Procedures for Lab
Demonstration of the amount of fresh water on Earth
- Measure 1,000 mL of water into a 1,000-mL graduated cylinder or large container. Add a couple drops of food coloring so the water will be easier for students to see.
- Tell students that this represents all the water on planet Earth. Review with the students some of the things stated earlier that humans use water for (drinking, washing, growing crops, etc.). Tell the students that you are going to find out how much of Earth’s water is available for those things.
- Measure out 28 mL into a separate 100-mL graduated cylinder. Hold up the container holding the remaining
972 mL of water. Tell the students that this is the amount of water found in our oceans. Ask the students if we can use ocean water for the activities listed earlier (drinking, washing, growing crops, etc.). Students should state that the water in the oceans contains salt, making it unusable for humans.
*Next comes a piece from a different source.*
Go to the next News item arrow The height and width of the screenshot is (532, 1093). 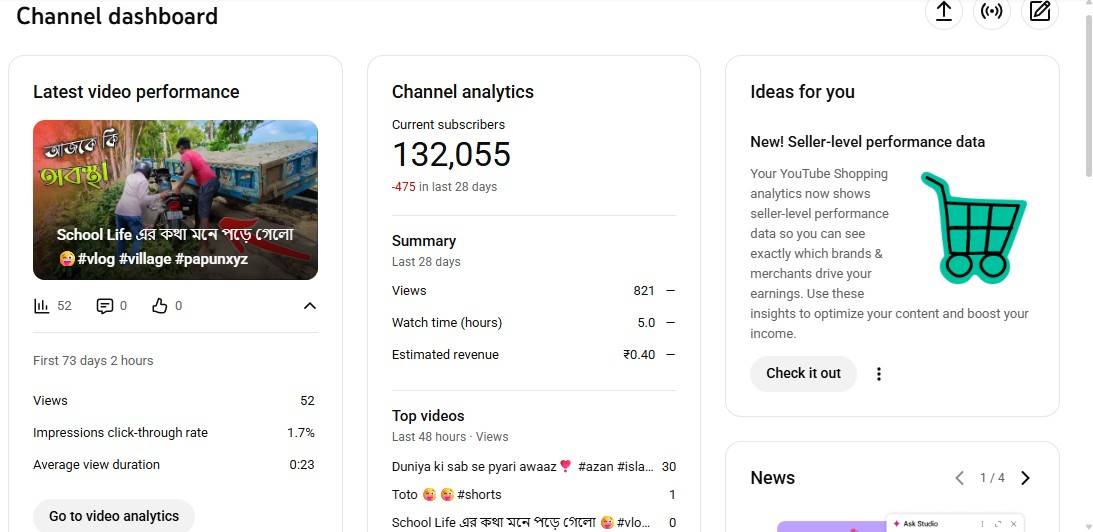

This might be a good time to point out that removing salt from water is an expensive process and uses a lot of energy.
- Hold up the 100-mL graduated cylinder that you measured the 28 mL of water into. Tell the students that this represents fresh water on the planet. Ask the students if all of this water is available for human use.
Discuss the students’ responses.
- From your 28-mL freshwater supply, pour out 23 mL into a 50-mL beaker. Tell the students that this amount represents the amount for fresh water that is frozen in the ice caps, glaciers, and mountain tops. This water is unavailable for human use.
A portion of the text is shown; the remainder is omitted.